JI remains focussed on Dakwah (Islamic outreach) and its publishing operations to promote an extreme interpretation of Islam. JI’s network of 35 or so religious schools continually works to inculcate future generations of Indonesian youths in this extreme form of Islam designed to develop a support base in Indonesia for an Islamic State under Islamic Law, and legitimatise the use of violence to achieve their objectives. 

Conclusion  

On the basis of the above information, ASIO assesses that JI is continuing to directly and indirectly engage in, preparing, planning, assisting in, fostering and advocating the doing of terrorist acts involving threats to human life and serious damage to property.  

In the course of pursuing its objective of creating an Islamic state under Sharia (Islamic law) in Indonesia and a pan-Islamic Caliphate in South East Asia, JI is known to have engaged in acts that:  

The above acts include actions which have been done or threatened with the intention of advancing a political, religious or ideological cause and with the intention of coercing or influencing by intimidation, the Government and people of Indonesia which they consider apostate. The actions or threatened actions which JI are assessed to be involved in would, if successfully completed, cause serious physical harm and death to persons and serious damage to property.

Other relevant information

Links to other terrorist groups or networks

Having a common heritage in DI has facilitated close links between JI and other violent extremist groups in Indonesia. These groups, including DI remnants, Front Pembela Islam (FPI), Majelis Mujahidin Indonesia (MMI), KOMPAK (Crisis Action Committee), and Laskar Jundullah, provide recruits and support networks for JI activity. JI continues to recruit covertly from its network of pesantren (Islamic boarding schools), religious study groups and through personal contacts.

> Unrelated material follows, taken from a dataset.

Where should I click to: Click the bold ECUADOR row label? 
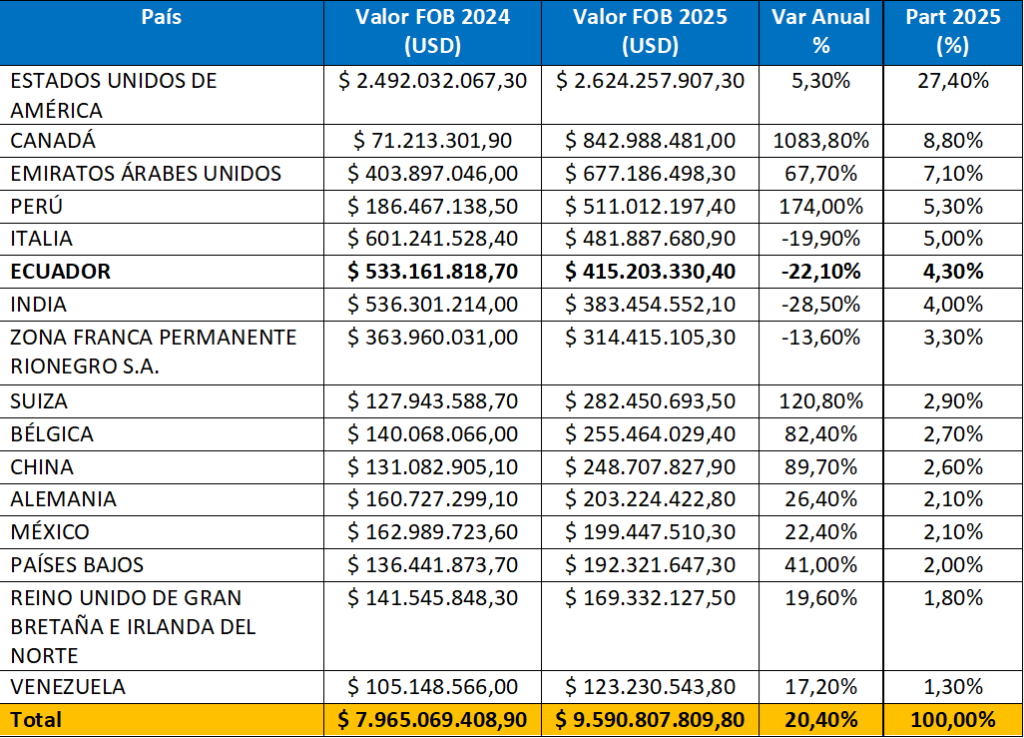60,272
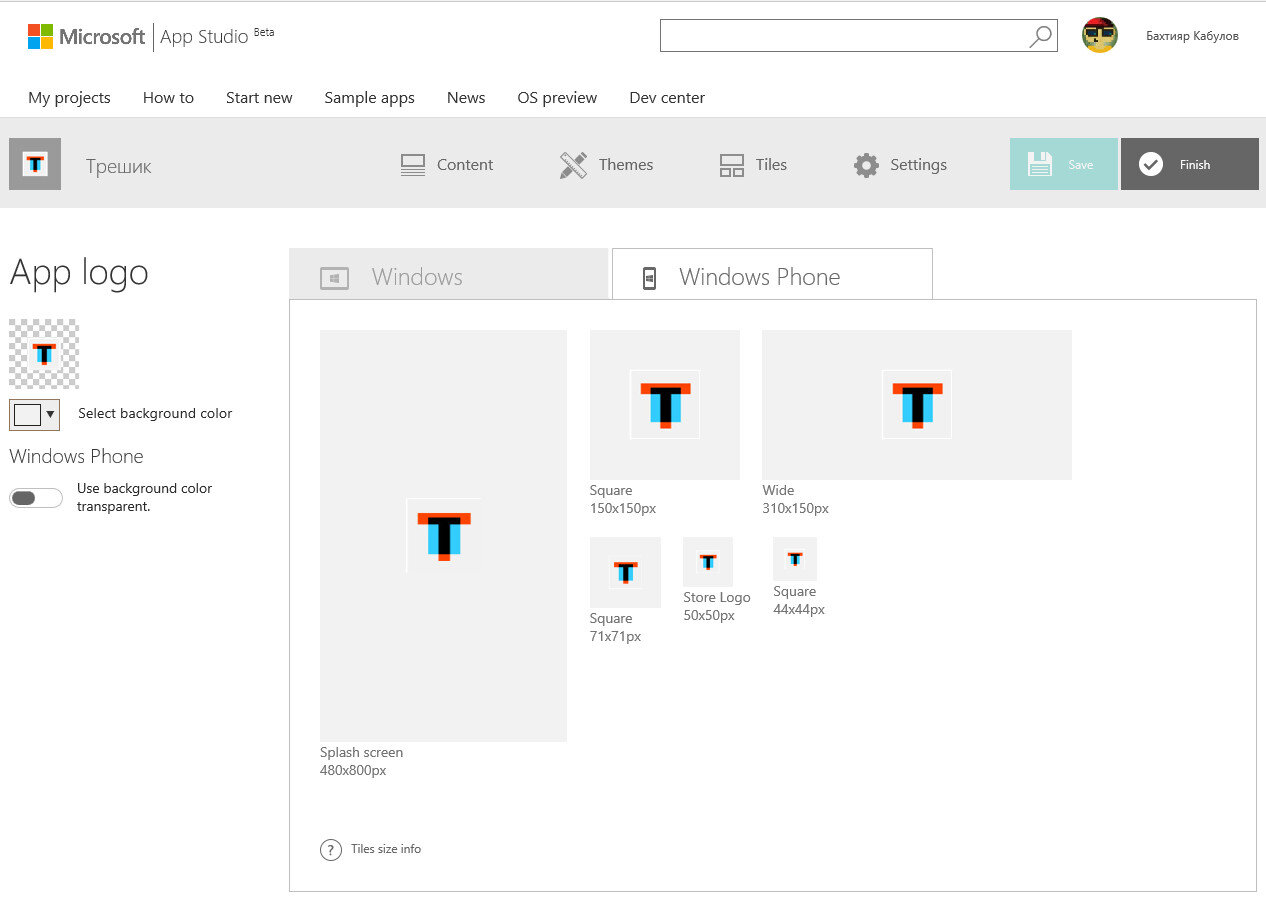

JI’s domestic and regional extremist links were reinforced by the simultaneous presence of JI and non-JI Southeast Asian militants in al-Qa’ida training camps in the late 1980s and early 1990s JI’s ‘Afghan Alumni’ cultivated organisational and personal relationships with foreign extremist groups, such as al-Qaida, while training and fighting in Afghanistan. Links were also forged with Southeast Asian extremist groups, laying the foundation for the current JI collaboration with militant groups in the Philippines. JI has linkages to the Abu Sayyaf Group – particularly through fugitive JI operative Umar Patek and Dulmatin, who was recently killed by Indonesian Security forces – and the Moro Islamic Liberation Front (MILF), who still provide refuge to JI personnel despite ongoing MILF/Philippines Government peace negotiations.

Proscription by the UN and other countries

JI is listed in the United Nation’s 1267 Committee’s consolidated list and as a proscribed terrorist organisation by the governments of Canada, New Zealand, the UK and the US.